SOUTH AFRICA: AIDS response turns a corner
DURBAN, 8 June 2007 (PlusNews) - The third South African AIDS conference came to a close in Durban on Friday with what conference chair, Dr Olive Shisana, described as an unparelleled display of unity.
|"We have crossed the Rubicon"
"We have crossed the Rubicon with regard to HIV," said Mark Heywood, South African National AIDS Council's recently elected deputy chair. "This conference has shown that thousands of delegates are working from the same page."
Conference delegates adopted a declaration on the steps most urgently needed to fight the country's HIV/AIDS epidemic. The document included commitments to align the national policy on HIV testing and counselling with the latest WHO guidelines; to promote safer infant feeding practices for HIV-infected mothers; and to make male circumcision available and accessible to every man who wants it.
Heywood, who received the declaration on behalf of SANAC, promised delegates it would inform implementation of the county's recently adopted National Strategic Plan (NSP) for HIV and AIDS, which he described as "an opportunity to bring social repair to our communities."

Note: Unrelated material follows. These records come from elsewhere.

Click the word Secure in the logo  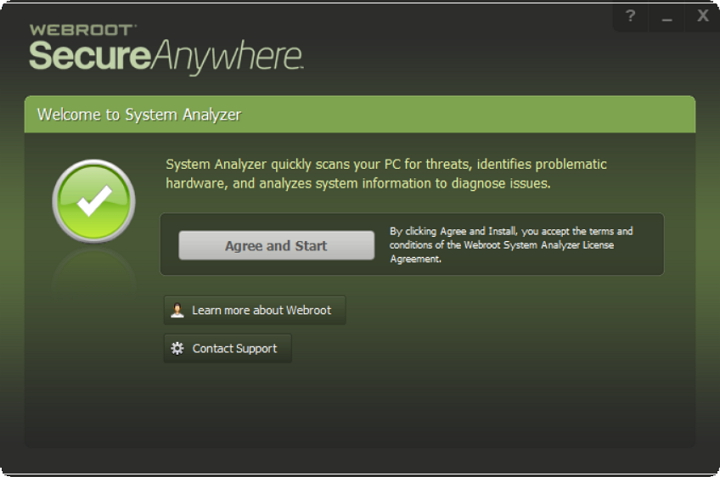click(89, 56)
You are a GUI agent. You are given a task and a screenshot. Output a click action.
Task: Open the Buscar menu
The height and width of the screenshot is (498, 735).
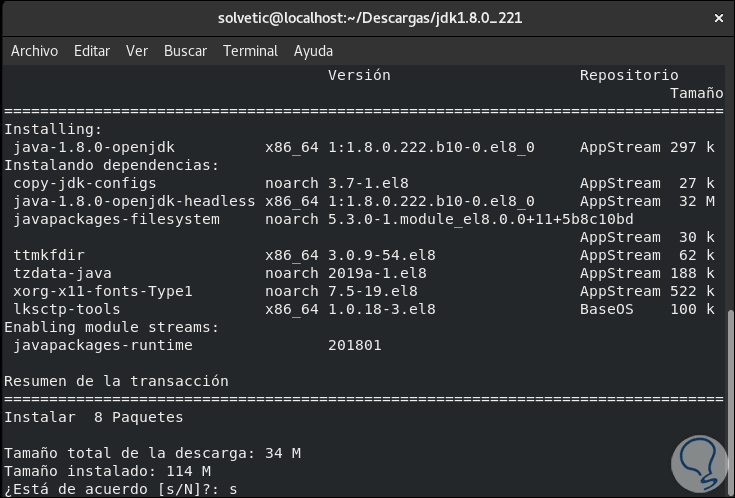click(185, 51)
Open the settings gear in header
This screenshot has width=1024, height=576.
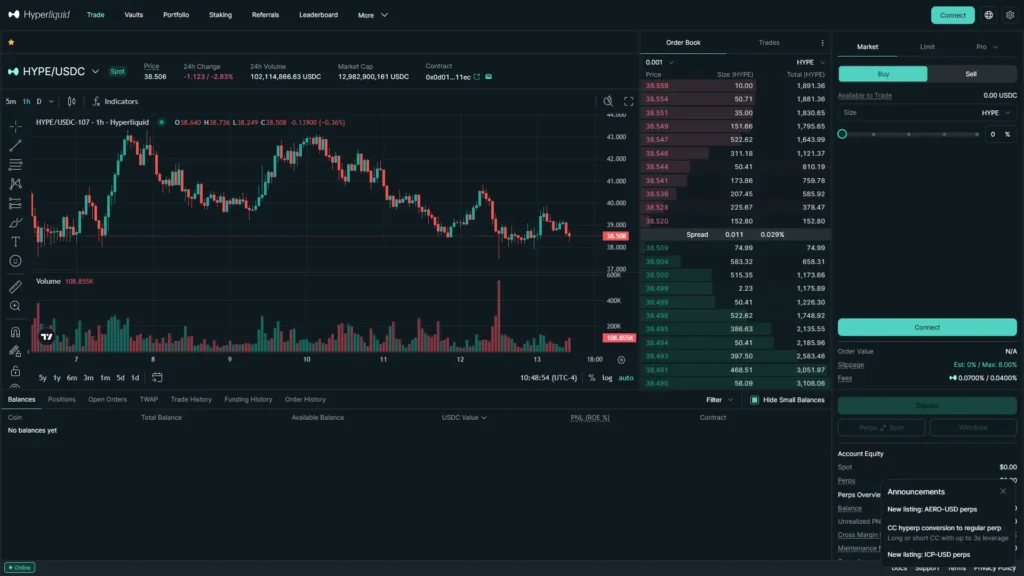point(1010,15)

A significant portion of the NSP's R45 billion (US$6.1 billion) budget, would hopefully be used to address the socioeconomic impact of the epidemic, including the introduction of a chronic disease grant, Heywood noted.
The recurring theme of this year's conference was the need to take the NSP down to the district and community levels, he added.
Summarising the findings of the conference's community track, a new addition to this year's conference, Sipho Mthathi, of AIDS lobby group, the Treatment
Action Campaign also urged delegates to start thinking about the community role in the HIV/AIDS fight, not as secondary, but as central to the NSP's successful implementation.
"We need to make sure that community AIDS councils are set up and translate what we've discussed here into simple plans that are owned and driven by our communities," Heywood told delegates.
"The ball is in our courts now," he concluded.